His hand was still beneath my elbow, and for good reason. My knees threatened to give. In an instant he had his hands about my waist, offering support. “You’re rather tall for a woman and strangely dressed. I thought you were a boy.”
“I don’t feel very well,” I answered as I stumbled forward. Thank goodness he was on the tall side, for a man, or I might have crushed him on the spot. In a moment I had my spine re-engaged and I stood on my own. I had gone to sleep in 1993 and awakened…in the midst of the Civil War? It was not possible. It was…insane. But the man beside me was flesh and blood. A very solid man with firm muscle. The horse smelled of horse. Even the delicate scent of the paper-whites was all around me. If this was a dream, or a nightmare, it was Technicolor. But after all, hadn’t I come to Ravenwood in search of a ghost?

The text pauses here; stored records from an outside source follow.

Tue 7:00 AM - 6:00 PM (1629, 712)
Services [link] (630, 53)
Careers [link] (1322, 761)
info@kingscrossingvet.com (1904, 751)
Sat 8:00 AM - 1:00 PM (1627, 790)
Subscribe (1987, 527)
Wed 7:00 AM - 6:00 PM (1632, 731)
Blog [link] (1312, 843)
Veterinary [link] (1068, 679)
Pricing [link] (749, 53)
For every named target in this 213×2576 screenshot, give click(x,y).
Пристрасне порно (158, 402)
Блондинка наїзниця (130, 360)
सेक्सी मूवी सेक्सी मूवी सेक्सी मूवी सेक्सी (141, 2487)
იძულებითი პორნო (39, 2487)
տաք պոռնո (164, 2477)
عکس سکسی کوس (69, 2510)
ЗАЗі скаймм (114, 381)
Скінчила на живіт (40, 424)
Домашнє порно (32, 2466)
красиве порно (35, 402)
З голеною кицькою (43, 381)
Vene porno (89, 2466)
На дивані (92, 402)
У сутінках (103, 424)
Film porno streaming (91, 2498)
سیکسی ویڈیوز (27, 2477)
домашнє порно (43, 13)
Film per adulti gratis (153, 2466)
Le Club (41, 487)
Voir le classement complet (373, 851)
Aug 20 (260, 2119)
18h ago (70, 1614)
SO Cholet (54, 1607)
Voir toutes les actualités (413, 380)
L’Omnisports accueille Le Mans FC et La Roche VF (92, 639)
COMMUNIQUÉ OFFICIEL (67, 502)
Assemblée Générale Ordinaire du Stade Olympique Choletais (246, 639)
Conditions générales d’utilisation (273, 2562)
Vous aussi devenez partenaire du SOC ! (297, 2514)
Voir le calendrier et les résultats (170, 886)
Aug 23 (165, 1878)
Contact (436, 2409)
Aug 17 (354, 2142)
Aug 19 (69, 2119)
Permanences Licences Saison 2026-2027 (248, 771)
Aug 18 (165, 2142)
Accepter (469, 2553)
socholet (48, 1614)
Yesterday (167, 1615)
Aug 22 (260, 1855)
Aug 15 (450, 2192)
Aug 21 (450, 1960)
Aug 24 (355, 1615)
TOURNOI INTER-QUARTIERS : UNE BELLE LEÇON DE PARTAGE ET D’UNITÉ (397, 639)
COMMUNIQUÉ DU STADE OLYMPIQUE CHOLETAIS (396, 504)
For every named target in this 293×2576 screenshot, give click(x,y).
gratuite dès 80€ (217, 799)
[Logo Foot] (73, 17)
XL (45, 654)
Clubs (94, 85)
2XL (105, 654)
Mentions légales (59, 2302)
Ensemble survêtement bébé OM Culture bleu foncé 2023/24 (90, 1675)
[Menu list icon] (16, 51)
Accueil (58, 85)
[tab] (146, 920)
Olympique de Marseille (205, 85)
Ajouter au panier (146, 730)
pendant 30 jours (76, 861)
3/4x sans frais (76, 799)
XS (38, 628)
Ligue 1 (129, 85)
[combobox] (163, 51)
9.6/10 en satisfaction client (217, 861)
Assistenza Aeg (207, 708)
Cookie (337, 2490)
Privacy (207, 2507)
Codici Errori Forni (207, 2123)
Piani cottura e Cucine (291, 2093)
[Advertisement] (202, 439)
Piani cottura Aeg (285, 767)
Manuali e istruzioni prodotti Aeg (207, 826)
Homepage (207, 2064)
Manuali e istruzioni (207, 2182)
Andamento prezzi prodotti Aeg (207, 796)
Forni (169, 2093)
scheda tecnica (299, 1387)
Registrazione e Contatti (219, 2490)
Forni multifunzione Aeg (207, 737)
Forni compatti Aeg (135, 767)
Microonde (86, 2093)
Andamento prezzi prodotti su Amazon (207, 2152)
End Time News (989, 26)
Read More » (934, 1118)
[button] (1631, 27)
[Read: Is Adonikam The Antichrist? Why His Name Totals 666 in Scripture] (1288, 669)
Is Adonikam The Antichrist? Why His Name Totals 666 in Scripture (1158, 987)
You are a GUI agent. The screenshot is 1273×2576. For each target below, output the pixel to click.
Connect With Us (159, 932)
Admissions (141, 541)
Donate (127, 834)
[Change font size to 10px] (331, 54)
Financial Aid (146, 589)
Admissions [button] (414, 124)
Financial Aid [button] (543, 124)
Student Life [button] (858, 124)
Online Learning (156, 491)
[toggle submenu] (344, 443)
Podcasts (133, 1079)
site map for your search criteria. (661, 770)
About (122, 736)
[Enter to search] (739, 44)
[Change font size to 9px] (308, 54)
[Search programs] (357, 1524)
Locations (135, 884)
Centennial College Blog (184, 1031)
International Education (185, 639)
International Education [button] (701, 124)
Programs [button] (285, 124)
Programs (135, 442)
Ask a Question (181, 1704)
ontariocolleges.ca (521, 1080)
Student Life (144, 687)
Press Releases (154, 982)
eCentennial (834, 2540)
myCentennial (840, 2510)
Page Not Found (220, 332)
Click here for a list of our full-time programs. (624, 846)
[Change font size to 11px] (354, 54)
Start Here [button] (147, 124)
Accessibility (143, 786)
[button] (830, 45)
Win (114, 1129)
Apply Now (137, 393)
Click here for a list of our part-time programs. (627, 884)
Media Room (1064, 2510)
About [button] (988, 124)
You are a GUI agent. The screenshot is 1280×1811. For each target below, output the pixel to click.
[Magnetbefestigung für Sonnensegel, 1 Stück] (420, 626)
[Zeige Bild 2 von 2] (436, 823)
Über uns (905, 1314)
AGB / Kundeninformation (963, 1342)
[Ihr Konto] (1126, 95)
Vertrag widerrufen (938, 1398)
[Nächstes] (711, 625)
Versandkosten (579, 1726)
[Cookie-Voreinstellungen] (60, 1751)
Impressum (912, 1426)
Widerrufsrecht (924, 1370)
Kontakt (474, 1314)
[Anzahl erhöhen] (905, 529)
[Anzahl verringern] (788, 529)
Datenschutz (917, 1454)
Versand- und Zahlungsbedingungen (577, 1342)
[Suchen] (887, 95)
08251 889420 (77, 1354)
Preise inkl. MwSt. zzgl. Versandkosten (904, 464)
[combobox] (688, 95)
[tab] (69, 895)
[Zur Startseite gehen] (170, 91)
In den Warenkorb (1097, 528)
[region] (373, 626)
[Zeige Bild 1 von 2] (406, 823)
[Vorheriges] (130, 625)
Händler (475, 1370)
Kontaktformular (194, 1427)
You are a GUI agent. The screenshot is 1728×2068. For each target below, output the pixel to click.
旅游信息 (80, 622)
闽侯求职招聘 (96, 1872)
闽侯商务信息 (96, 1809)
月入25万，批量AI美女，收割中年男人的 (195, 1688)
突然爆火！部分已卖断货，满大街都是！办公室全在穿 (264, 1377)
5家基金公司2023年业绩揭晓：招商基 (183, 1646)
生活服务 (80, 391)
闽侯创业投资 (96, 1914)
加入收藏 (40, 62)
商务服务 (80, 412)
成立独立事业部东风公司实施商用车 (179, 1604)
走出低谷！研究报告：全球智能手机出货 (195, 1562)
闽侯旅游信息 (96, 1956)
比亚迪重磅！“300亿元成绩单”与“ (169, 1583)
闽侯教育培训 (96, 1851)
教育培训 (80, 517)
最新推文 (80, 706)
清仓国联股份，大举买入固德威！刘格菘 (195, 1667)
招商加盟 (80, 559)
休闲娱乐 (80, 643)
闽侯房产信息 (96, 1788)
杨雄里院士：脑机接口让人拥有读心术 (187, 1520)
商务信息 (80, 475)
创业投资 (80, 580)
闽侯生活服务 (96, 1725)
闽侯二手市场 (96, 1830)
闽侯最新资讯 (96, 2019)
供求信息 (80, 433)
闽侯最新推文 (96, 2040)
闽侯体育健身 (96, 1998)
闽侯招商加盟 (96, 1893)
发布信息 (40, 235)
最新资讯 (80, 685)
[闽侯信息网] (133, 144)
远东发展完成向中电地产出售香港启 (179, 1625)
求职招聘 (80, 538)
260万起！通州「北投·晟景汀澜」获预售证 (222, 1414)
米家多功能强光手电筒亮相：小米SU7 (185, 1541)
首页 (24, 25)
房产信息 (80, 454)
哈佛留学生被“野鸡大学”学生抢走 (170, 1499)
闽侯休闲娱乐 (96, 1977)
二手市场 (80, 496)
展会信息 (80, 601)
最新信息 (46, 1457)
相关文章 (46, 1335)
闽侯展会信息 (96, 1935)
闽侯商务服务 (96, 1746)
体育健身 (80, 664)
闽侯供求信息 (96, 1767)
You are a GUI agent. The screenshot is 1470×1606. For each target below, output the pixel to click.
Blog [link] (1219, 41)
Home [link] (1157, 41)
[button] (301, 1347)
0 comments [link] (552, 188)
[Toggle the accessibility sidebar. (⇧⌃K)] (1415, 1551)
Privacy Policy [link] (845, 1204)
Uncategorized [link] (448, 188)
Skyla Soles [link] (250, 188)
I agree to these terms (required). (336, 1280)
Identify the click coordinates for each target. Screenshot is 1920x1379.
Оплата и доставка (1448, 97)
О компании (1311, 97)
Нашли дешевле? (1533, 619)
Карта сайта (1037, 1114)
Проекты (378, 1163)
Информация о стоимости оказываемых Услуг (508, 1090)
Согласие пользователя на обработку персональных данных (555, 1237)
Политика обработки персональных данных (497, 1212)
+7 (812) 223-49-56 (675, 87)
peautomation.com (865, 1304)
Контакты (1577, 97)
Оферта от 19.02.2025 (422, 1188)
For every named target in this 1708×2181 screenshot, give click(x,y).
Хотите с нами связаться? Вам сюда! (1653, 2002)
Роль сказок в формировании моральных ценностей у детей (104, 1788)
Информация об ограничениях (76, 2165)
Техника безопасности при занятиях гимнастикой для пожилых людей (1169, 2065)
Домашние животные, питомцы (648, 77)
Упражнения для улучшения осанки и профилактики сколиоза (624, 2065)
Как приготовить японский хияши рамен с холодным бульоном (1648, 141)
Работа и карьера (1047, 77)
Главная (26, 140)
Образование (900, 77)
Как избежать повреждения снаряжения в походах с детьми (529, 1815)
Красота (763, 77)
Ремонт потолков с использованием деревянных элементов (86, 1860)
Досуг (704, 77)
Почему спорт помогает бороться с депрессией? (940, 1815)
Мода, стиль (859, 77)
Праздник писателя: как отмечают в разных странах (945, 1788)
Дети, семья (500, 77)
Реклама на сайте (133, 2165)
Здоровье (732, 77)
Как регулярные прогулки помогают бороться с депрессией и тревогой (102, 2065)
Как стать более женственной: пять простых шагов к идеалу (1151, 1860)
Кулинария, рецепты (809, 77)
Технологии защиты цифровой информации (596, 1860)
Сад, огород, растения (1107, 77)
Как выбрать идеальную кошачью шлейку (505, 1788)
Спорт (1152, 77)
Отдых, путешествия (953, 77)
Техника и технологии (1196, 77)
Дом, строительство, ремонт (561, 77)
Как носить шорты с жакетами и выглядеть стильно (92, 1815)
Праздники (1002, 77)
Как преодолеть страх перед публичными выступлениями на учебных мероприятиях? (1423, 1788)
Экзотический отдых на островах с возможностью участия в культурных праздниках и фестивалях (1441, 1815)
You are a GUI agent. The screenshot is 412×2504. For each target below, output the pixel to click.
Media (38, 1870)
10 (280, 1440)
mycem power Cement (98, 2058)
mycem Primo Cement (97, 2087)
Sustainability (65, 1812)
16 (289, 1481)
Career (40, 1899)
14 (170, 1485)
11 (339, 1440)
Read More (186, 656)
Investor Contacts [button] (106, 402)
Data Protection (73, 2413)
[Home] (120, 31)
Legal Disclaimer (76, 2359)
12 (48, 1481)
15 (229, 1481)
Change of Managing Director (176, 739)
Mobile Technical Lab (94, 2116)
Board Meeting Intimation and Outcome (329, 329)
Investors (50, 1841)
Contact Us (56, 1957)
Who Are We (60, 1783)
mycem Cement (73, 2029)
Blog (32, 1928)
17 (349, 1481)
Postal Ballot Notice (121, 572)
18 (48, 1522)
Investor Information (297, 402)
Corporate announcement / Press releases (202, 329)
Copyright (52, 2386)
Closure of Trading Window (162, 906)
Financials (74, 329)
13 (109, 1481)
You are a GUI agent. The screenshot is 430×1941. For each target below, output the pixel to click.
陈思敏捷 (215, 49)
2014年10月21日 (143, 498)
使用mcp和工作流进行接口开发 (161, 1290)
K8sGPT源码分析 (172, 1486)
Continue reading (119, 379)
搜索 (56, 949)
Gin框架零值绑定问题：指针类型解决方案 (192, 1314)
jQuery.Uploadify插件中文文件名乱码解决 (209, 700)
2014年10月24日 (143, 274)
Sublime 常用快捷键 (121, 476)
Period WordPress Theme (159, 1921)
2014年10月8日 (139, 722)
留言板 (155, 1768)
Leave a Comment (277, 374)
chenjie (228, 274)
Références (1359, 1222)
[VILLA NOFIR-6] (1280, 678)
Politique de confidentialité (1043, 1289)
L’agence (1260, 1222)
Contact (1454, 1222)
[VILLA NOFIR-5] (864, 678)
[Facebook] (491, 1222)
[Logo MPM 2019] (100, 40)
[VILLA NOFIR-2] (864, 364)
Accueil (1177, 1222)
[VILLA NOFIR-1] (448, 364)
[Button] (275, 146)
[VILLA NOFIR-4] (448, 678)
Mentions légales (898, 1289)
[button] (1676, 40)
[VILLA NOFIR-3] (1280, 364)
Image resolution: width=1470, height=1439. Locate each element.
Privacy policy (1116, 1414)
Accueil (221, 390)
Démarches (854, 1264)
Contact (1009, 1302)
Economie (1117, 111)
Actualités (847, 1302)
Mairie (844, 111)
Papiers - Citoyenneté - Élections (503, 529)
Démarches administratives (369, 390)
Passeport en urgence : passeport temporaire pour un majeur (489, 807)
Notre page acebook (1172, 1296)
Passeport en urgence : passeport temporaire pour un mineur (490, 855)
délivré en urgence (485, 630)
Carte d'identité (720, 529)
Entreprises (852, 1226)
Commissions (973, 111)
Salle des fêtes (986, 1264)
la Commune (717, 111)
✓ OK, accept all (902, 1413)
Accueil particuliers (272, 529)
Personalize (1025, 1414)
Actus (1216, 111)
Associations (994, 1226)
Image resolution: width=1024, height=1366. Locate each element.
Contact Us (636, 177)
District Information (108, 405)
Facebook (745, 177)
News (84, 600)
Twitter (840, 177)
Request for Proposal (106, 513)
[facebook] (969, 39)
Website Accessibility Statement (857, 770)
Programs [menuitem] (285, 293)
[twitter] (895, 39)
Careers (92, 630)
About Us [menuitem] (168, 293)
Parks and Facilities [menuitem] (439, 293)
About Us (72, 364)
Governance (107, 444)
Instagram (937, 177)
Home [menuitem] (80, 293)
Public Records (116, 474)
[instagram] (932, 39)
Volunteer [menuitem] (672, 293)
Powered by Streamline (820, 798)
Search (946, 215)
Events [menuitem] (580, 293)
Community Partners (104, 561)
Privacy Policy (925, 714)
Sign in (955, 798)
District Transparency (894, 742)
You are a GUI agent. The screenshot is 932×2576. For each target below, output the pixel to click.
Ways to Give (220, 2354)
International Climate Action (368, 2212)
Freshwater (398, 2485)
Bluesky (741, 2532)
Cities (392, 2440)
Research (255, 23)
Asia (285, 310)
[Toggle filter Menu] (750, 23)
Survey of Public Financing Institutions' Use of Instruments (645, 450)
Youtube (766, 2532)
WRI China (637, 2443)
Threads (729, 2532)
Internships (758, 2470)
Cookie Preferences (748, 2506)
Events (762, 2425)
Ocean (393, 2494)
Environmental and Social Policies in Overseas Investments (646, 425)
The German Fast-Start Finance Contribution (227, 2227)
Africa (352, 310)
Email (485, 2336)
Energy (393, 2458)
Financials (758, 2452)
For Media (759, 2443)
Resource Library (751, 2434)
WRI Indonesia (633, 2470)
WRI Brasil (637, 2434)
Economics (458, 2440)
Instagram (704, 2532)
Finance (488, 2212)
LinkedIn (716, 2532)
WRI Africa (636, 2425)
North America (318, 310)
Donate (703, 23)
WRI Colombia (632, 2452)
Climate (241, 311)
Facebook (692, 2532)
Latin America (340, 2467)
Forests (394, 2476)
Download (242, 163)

For the first time I noticed the silence. The night was hushed, as if it waited for a burst of fire or a volley of cannon. “Where is the Union army? Why aren’t they shooting?”
“Several battalions have dug in at the low ground not two miles from here. We’re expecting reinforcements any day.”
He spoke with such matter-of-factness, and absolutely no fear. I didn’t completely accept what might have happened to me, but I felt a sudden rush of pity for this man. He had no concept of the future, of the futility of the battle about to be fought. How could I tell him that those reinforcements would never come? That the siege of Vicksburg was one of the most torturous events of a long and bloody war. That his army, his men, were doomed to starvation and death, along with many of the residents of the town. I was overwhelmed with what I knew and could not tell.